## WHAT IS EXPECTED
Excluding pictures, give the entries again exactly as they appear.

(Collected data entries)
───
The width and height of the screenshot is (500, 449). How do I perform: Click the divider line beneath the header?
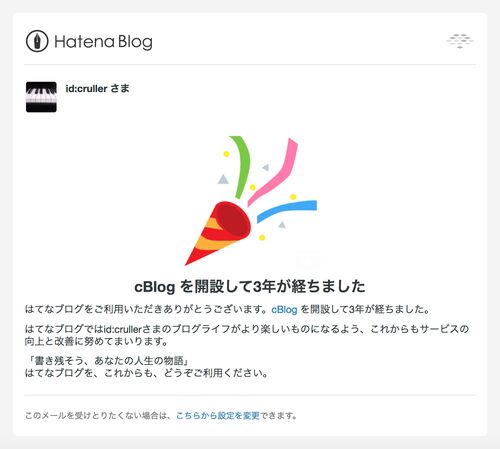(250, 64)
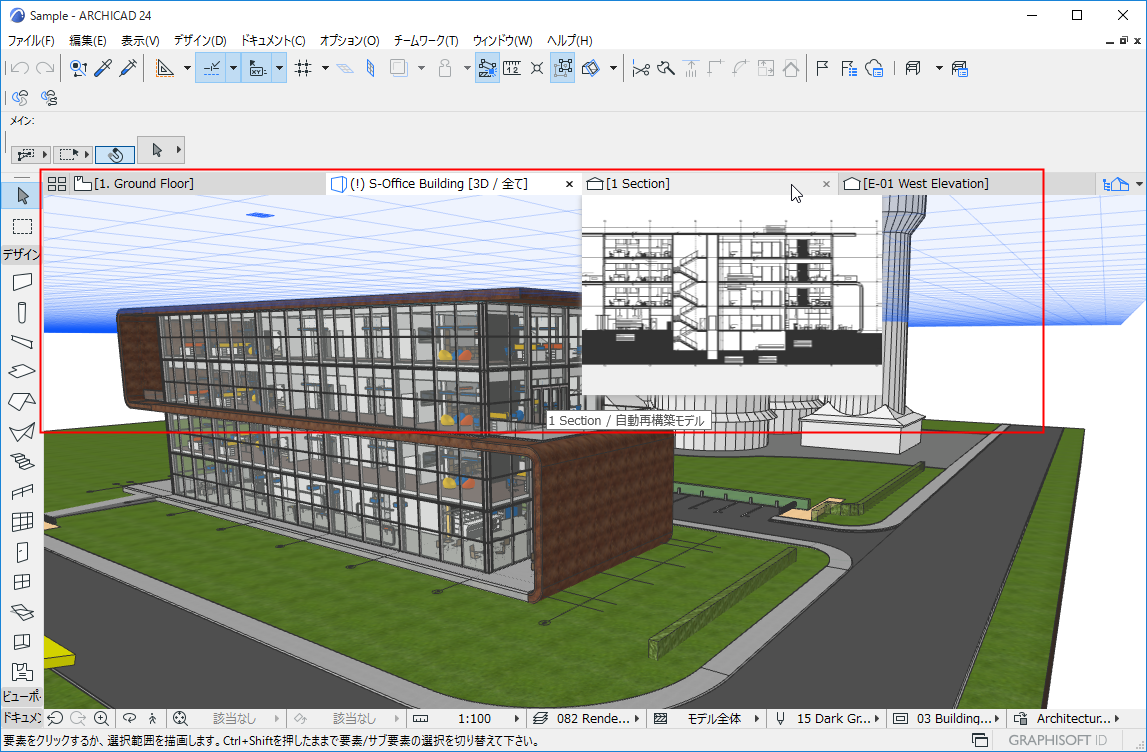This screenshot has width=1147, height=752.
Task: Click the Pick Up Parameters eyedropper icon
Action: pos(102,68)
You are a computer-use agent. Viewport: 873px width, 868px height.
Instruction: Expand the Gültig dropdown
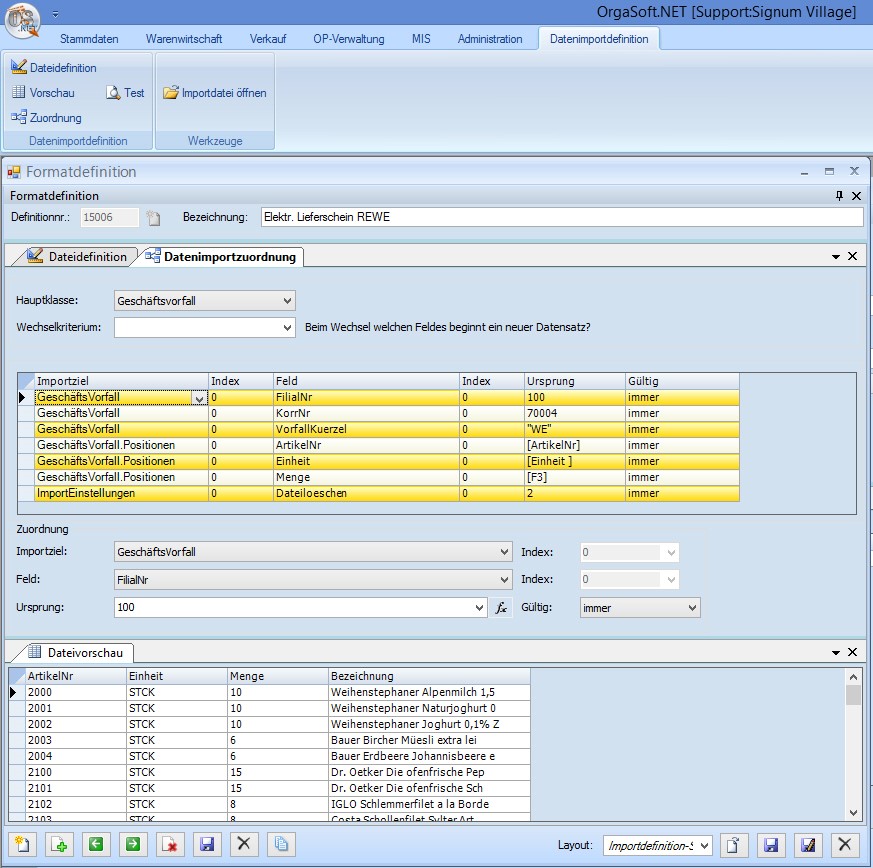[x=691, y=608]

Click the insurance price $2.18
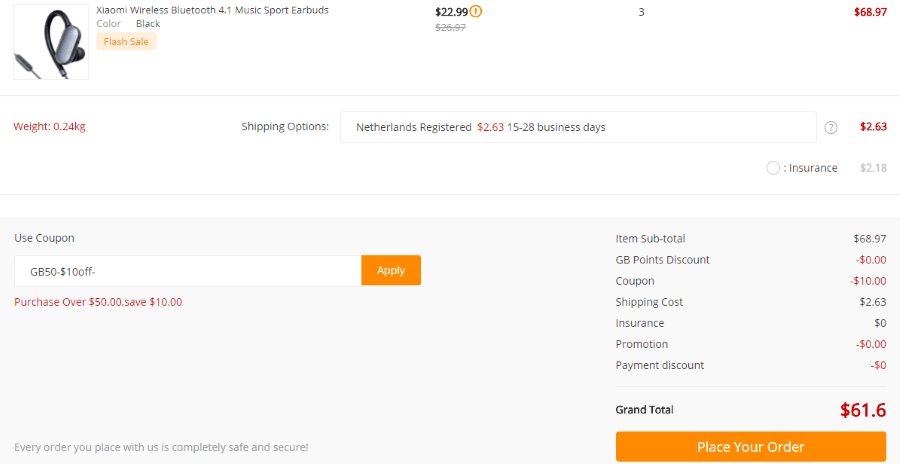(873, 168)
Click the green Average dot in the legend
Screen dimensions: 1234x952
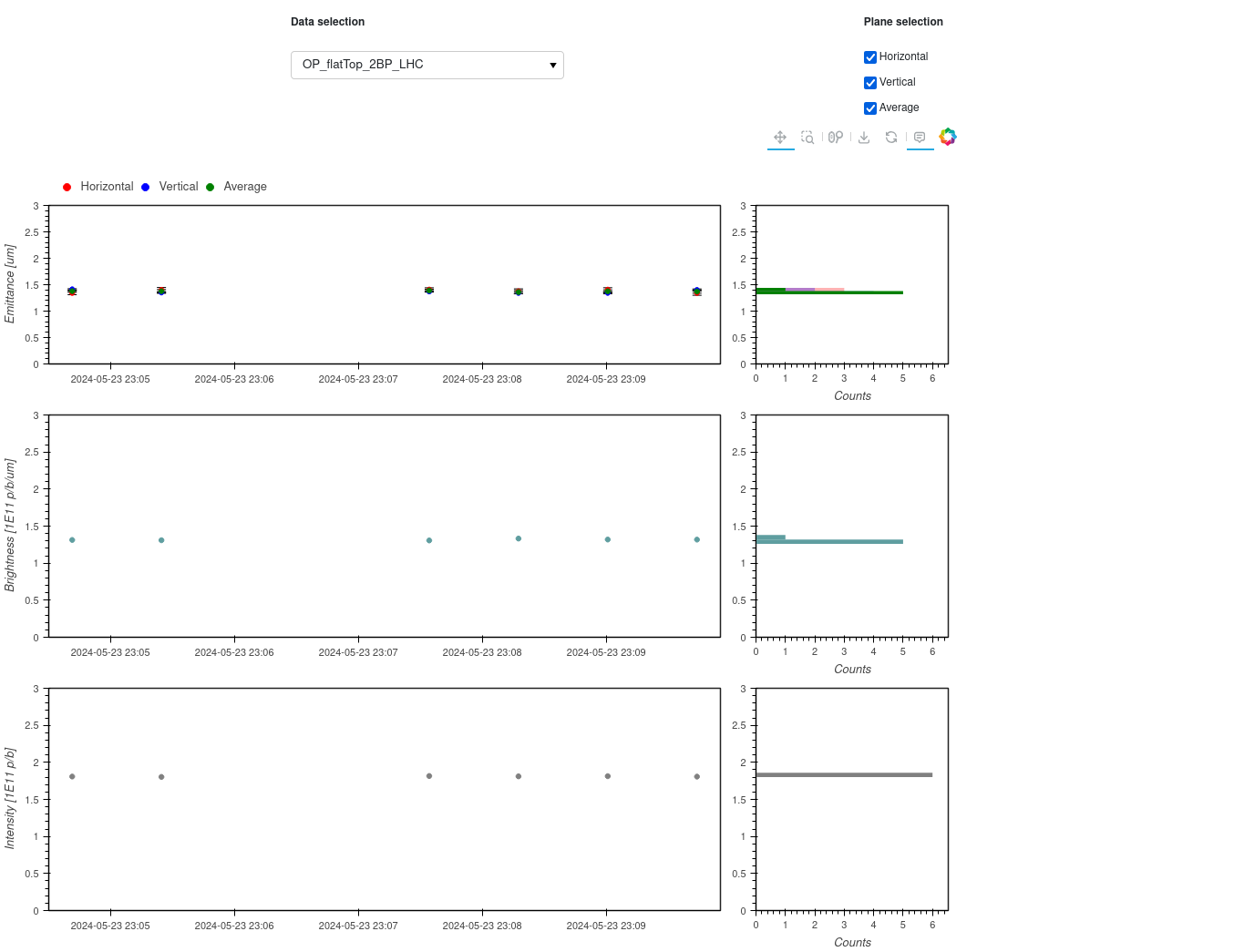(211, 188)
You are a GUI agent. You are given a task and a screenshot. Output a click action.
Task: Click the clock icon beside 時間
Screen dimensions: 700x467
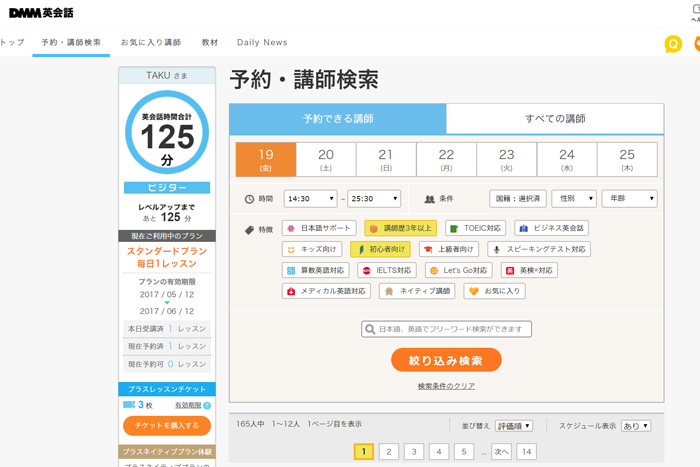coord(249,199)
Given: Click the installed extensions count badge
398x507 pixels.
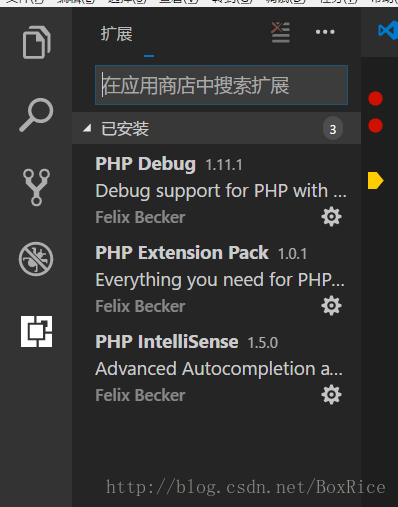Looking at the screenshot, I should point(333,129).
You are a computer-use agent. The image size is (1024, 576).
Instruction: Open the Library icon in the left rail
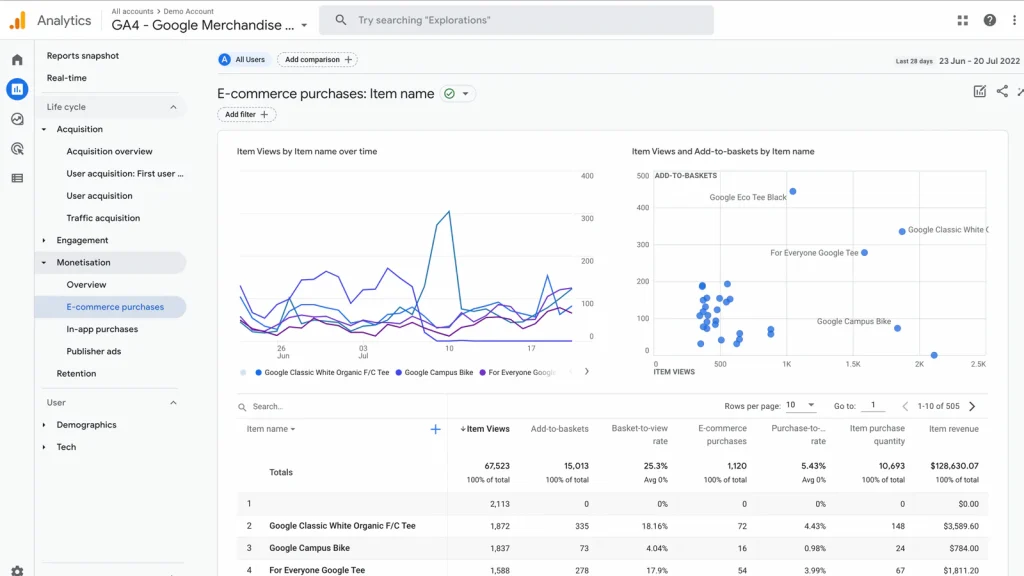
───
## FINAL ANSWER
The width and height of the screenshot is (500, 449). How do I perform: Click the divider line beneath the header?
(250, 64)
This screenshot has width=1147, height=752.
Task: Click the Pick Up Parameters eyedropper icon
Action: pos(102,68)
You are a computer-use agent. Viewport: 873px width, 868px height.
Instruction: Expand the Gültig dropdown
[x=691, y=608]

Click the insurance price $2.18
(873, 168)
Click the green Average dot in the legend
Screen dimensions: 1234x952
(211, 188)
You are a GUI agent. You are given a task and a screenshot. Output a click action.
Task: Click the clock icon beside 時間
Screen dimensions: 700x467
coord(249,199)
Given: Click the installed extensions count badge
398x507 pixels.
Looking at the screenshot, I should point(333,129).
You are a computer-use agent. The image size is (1024, 576).
Instruction: Open the Library icon in the left rail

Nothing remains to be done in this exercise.